Frank Rivers spent four agonizing years in the filth and terror of the territorial prison – framed for the killing of his own father. When he came out, there was nothing left in Rivers but raw, bitter vengeance. He was going to track down the killers who murdered his father and execute justice with his own hands. But Kate Bond, the one human being who believed in Rivers, was in desperate trouble – trouble that got in the way of River’s scheme of revenge…

This book proved to be a gritty read. Filled with tough men, and one woman, who are determined to get what they want, whatever the cost. Rivers’ first problem is the Ute Springs lawman, sheriff Jim Echols who detests Rivers and hates the idea he’s been pardoned so does everything he can to drive Rivers out of the area. Then there’s Lute Pleasants, he’s trying to drive Kate Bond and her brother off their land and his methods involve the use of barbed-wire fences, building dams and killing his own half-brother. The story involves plenty of hard talk, beatings and fast gunplay.

The author, Jonathan H. Glidden writing as Peter Dawson, lets the reader know near the beginning of the tale who is who and that Rivers is an innocent man. Following Rivers’ struggles to decide whether he should leave Ute Springs, stand-up to the sheriff, or stay and help the Bonds in their fight with Pleasants, makes for some gripping reading. Pleasants’ changes from anger to calm provide some tense scenes that are all the more enthralling when the reader knows who he really is and you have to wonder how Rivers, the Bonds and Echols can beat his schemes.

What of Rivers’ quest to find the killers of his father? Will he be successful as he hasn’t got any clues as to where they are? Will helping the Bonds put him on the right trail?
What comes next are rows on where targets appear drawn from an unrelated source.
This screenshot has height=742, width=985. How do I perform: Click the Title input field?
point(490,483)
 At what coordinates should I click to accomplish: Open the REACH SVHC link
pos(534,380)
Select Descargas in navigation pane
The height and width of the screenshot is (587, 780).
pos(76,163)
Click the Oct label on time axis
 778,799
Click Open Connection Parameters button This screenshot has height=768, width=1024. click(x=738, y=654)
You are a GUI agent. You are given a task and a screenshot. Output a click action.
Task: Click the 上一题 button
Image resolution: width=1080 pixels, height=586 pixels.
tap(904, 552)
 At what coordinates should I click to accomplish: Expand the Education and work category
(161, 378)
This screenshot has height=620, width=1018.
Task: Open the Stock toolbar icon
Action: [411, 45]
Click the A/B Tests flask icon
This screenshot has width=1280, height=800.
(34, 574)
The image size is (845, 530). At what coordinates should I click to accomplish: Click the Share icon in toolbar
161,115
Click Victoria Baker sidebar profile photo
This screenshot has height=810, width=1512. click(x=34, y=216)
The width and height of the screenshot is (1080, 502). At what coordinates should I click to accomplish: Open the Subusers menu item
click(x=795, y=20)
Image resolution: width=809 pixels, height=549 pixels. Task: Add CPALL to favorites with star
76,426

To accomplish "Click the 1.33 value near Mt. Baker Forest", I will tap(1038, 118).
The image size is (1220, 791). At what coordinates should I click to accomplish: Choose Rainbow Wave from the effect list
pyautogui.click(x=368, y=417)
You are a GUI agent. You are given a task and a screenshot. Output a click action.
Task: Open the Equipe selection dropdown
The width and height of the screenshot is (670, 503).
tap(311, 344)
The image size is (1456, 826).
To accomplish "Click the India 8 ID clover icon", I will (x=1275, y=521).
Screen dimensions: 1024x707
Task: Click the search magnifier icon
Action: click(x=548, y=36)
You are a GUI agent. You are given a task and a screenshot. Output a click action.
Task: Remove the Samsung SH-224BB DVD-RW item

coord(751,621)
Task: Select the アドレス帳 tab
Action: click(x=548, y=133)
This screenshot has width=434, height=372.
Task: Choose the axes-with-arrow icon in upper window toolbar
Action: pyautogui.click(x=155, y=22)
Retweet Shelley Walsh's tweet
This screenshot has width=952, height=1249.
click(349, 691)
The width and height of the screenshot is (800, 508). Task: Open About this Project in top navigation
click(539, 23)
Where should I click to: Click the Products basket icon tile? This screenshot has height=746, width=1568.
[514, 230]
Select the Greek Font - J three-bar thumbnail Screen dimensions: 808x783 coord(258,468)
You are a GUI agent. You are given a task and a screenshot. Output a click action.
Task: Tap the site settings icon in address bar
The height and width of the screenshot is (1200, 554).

You'll have to read the book to find out the answers to those questions.

This is the first time I’ve read anything by this author and even though the plot didn’t standout from countless other westerns, the writing style gave it an enjoyable edge that’ll have me on the lookout for more books by Jonathan H. Glidden. 


Unknown said...

I need to get reading again so I'll look out for this one. Thanks.

Anonymous said...

Jonathan Glidden died in 1957. The name "Peter Dawson" became a house name and, in my opinion,
the later "Dawsons" are inferior to Glidden's work. I would be skeptical of any Peter Dawson novel originally published after 1959.

Jim Meals

Steve M said...

Thanks Jim. I only have one other Peter Dawson book, The Showdown, from 1964. It doesn't have Glidden's name (or anyone else for that matter) after the copyright date as Man on the Buckskin did, so I'd guessed it was by someone else. Thanks for confirming that for me.

michael said...

Glidden/Dawson is Luke Short’s younger brother

James Seger said...

Looks like it is available as an ebook, but retitled to Rider on the Buckskin.

There's several Peter Dawson books available and in the bio, they only mention Glidden. I wonder if they are only republishing books he wrote?